E quindi fa non ti posso dire dove e fa però c'è una cosa che ti devo dire, fa Alessandro è scappato, è stato assegnato in una comunità.
nel Varesotto, era il porto Valtravaglia si chiamava la città da lì riuscì a scappare che tipo di comunità?
era una comunità per tossicodipendenti lui aveva 16 anni siccome giustificarono gli assistenti sociali che per la sua età non trovavano posti disponibili in quel momento per ragazzi come lo ero io che subivano maltrattamenti in famiglia lo appoggiarono in questa comunità per tossicodipendenti, una roba folle infatti lui scappò subito
Riuscì a scappare, prese il treno, tornò a Milano e andò a casa di nostro padre.
E quindi per me questa è stata un po' una notizia come liberatorio, perché dicevo mio padre qua è colui che ci ha fatto entrare e adesso lui diventa il mio biglietto d'uscita.
perché vuol dire che ha aiutato già mio fratello a scappare, allora potrà aiutare anche me, mia mamma vedo che non può fare nulla e chiusa lì non riesce a fare nulla e mi diceva sola io, dicevo mamma qua picchiano i bambini, iniziai a piangere e l'assistente sociale ricordo che mia mamma guardò con un'occhiata subito l'assistente sociale
Lui la guardò come scossa la testa, poi iniziò a dire no, ma tutti i bambini qua che vogliono andare a casa dicono così, non si preoccupi signore.
Invece era vero, l'avevo visto con gli occhi due giorni prima, quindi non ero nemmeno creduto, mia mamma sì credo che non ne abbia creduto, però non poteva far nulla.
Quindi mio padre, per assurdo, capisci questi contrasti poi emotivi, sai bene che ti ha fatto finire in quella situazione, diventa un po' anche la tua salvezza, che dici cavolo mio fratello ce l'ha fatta.
Quindi attendevo con ansia questo colloquio con mio padre, perché lui era ancora a piede libero.
Inizio durante i giorni successivi a perlustrare un po' questo grosso cortile che aveva questa comunità e divido delle vie possibili di fuga.

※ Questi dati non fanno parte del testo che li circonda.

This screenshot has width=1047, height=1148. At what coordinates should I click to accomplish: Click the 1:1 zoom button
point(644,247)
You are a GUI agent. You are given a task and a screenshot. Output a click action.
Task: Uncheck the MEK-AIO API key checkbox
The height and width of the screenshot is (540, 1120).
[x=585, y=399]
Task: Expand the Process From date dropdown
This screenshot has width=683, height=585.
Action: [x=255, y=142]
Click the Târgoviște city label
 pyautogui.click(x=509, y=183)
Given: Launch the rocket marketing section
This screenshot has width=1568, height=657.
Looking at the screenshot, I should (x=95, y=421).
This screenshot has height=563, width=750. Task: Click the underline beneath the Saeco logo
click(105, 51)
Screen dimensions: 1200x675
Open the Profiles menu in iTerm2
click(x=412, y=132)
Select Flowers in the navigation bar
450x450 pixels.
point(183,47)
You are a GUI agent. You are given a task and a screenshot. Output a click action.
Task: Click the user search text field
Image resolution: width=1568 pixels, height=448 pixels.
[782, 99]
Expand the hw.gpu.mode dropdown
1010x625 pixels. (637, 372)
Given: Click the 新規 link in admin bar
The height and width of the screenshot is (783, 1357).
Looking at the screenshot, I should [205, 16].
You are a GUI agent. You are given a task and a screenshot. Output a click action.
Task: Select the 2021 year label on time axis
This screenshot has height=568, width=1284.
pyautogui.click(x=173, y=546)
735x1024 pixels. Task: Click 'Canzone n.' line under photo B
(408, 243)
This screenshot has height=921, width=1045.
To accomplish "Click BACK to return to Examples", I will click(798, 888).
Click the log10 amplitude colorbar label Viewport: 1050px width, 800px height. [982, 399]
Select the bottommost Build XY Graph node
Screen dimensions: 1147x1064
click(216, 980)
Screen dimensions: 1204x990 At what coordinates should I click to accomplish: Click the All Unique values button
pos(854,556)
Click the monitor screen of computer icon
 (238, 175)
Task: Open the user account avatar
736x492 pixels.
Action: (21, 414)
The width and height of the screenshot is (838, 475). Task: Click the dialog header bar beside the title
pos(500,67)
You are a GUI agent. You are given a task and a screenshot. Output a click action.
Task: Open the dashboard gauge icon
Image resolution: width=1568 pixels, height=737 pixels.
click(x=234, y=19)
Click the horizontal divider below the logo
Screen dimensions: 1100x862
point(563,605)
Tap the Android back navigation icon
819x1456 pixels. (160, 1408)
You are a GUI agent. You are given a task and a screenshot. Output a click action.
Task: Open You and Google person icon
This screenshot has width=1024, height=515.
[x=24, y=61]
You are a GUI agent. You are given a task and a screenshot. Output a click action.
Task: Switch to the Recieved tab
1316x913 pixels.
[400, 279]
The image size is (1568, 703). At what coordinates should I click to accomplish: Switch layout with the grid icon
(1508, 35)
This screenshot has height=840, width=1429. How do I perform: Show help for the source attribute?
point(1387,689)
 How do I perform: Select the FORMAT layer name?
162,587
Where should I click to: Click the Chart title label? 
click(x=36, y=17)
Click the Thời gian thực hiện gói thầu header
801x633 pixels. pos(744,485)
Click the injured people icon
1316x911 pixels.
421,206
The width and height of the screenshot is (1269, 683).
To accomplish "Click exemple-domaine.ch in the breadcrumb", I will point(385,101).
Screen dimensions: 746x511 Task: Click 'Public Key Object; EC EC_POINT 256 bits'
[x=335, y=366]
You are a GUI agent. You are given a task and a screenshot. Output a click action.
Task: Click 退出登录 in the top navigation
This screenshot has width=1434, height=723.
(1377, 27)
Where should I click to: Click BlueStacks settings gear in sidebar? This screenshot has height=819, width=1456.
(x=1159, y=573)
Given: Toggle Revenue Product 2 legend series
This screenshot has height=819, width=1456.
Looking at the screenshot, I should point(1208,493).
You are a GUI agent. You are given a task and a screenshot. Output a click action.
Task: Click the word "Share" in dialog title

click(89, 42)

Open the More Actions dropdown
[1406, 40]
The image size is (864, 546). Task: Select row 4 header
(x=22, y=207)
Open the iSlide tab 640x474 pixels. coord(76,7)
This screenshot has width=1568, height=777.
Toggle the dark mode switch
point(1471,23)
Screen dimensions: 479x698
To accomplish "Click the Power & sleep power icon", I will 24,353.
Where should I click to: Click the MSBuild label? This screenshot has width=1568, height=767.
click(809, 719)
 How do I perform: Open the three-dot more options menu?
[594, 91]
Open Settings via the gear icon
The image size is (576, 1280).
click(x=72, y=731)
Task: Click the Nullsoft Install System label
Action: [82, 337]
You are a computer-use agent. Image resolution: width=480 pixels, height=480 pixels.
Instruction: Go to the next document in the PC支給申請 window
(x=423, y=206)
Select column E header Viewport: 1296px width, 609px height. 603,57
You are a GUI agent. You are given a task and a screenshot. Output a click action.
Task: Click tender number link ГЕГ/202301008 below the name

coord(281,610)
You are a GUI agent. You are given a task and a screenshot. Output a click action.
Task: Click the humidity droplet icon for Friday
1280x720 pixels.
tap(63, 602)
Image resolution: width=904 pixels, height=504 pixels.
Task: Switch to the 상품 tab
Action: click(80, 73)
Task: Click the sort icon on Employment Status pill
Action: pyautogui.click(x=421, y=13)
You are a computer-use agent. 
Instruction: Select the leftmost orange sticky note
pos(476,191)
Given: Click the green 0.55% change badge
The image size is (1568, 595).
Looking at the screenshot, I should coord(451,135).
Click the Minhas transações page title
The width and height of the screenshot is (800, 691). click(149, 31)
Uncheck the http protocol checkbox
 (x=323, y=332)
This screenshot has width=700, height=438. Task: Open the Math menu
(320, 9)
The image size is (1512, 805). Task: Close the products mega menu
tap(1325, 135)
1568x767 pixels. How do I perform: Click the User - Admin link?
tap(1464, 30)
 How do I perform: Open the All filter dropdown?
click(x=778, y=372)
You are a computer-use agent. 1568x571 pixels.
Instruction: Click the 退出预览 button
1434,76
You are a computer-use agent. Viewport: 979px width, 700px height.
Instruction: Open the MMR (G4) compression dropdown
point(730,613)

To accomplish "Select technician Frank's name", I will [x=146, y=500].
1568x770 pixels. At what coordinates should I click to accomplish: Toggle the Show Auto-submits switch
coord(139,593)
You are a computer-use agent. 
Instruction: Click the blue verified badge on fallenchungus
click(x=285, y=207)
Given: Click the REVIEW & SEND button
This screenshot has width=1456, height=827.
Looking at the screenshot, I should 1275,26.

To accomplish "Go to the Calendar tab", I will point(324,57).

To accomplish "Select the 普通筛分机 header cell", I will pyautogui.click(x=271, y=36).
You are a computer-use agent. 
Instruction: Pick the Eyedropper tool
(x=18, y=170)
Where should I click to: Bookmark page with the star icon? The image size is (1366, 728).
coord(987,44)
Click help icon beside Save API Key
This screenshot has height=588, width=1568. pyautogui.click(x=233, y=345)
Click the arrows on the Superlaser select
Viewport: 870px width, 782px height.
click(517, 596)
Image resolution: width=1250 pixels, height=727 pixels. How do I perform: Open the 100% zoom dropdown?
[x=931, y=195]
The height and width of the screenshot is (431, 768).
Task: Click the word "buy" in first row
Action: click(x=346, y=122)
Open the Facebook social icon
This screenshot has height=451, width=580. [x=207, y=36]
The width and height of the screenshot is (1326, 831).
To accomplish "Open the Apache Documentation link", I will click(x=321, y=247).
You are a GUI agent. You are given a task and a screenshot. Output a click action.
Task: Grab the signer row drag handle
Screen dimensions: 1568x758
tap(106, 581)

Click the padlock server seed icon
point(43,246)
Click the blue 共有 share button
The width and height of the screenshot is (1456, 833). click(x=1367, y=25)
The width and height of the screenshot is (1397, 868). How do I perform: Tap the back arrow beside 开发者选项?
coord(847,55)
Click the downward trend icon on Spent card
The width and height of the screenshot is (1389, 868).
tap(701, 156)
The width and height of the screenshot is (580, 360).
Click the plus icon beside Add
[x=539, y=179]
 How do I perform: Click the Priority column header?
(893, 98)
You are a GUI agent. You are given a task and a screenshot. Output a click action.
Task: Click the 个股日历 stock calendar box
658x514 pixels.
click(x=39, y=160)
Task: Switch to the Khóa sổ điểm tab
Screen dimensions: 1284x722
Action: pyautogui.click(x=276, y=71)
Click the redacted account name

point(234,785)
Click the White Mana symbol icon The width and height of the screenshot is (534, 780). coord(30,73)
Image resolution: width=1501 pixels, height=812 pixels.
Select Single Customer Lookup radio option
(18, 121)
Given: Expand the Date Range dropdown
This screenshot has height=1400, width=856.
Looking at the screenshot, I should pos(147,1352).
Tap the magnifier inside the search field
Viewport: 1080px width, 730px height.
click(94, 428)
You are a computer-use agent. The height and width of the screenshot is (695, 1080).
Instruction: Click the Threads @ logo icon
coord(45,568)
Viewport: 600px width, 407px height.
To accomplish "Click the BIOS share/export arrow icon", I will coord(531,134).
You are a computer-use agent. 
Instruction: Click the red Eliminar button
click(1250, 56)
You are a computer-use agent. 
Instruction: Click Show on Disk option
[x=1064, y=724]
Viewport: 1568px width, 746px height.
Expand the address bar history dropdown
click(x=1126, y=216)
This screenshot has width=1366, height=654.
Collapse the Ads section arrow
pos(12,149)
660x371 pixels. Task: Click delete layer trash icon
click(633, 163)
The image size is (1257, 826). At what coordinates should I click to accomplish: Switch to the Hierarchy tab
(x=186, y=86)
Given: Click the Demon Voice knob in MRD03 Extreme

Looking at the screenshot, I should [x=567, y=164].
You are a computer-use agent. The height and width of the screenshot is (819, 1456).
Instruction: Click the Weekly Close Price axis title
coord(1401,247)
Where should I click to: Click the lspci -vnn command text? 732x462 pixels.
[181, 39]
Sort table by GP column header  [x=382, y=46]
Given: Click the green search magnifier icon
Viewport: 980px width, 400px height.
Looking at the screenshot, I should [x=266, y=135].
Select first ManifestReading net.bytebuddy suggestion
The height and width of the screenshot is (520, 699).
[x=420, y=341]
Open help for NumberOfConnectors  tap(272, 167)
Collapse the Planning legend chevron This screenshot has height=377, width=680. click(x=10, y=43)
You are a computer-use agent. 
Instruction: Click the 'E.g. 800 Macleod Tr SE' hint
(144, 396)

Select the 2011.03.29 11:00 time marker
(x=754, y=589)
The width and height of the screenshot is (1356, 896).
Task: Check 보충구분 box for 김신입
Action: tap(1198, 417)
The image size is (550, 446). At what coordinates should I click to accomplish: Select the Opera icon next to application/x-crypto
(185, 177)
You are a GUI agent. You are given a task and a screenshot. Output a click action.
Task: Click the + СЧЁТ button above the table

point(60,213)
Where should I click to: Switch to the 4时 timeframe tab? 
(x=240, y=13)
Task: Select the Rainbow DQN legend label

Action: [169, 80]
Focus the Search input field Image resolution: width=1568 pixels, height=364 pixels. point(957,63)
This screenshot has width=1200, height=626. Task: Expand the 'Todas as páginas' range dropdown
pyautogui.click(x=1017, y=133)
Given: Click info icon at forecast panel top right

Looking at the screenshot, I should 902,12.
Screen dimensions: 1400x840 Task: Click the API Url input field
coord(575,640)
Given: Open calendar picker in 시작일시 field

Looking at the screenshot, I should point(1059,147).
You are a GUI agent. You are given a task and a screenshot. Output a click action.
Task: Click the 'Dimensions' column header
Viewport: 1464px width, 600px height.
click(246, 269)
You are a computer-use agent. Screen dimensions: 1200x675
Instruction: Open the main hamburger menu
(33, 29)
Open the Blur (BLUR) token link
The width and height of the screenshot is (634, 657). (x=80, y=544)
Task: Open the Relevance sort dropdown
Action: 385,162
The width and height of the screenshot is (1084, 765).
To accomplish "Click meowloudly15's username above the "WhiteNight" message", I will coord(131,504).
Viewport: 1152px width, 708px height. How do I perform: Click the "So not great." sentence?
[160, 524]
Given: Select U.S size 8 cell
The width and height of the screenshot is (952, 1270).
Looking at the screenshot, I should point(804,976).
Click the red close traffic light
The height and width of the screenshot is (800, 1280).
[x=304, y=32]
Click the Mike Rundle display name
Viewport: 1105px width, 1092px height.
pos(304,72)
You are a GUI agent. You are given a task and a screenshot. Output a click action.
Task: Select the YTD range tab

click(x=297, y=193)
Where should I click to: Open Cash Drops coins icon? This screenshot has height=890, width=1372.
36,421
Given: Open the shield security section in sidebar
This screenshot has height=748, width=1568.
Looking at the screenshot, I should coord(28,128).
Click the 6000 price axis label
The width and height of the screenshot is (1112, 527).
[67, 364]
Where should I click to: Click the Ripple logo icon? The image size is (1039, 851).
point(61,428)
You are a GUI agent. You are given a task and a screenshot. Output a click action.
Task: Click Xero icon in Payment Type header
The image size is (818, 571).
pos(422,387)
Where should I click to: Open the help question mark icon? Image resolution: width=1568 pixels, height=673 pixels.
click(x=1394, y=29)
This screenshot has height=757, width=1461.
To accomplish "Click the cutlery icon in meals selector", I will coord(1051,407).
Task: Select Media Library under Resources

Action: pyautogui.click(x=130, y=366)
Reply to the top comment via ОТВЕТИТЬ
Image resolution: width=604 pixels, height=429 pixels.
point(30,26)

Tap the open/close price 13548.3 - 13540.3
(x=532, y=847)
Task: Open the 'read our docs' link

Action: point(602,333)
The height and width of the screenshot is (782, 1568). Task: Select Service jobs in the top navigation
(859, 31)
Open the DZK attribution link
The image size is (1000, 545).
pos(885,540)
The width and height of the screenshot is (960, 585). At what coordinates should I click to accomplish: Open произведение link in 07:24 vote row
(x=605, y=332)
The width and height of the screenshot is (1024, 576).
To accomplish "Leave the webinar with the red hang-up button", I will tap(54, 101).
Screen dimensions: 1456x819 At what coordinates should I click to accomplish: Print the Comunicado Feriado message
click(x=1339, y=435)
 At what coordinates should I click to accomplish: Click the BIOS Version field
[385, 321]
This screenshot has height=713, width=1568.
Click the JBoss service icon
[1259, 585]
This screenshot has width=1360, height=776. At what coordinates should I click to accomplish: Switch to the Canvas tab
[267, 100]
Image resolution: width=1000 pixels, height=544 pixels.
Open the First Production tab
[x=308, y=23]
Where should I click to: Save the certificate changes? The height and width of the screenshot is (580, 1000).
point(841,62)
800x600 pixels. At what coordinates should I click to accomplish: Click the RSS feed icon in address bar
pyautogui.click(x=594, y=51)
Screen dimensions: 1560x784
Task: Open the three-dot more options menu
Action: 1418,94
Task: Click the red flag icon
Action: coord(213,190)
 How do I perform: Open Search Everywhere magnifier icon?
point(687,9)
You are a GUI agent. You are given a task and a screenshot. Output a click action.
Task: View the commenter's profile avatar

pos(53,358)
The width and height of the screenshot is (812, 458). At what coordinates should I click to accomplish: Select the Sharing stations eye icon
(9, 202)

era molto blindato, ma c'era un cancellone che era alto due metri con gli spuntoni e di lato aveva un altro cancello più basso che avrei potuto utilizzare come sponda.
Immagina avevo dieci anni, quello che ti racconterò dopo è una roba che probabilmente nessuno ci crede, ma ci dovete credere.
Quindi arrivo a vedere questo cancello e diventa la mia ipotetica via di fuga da quella comunità.
Viene a trovarmi finalmente mio padre, accompagnato dall'assistente sociale.
E lì facciamo come va con non va.
Gli parlava del più e del meno, che si lamentava del lavoro, di questa impresa di pulizie, non ci aveva voglia di... Lo trattavano male, blablabla.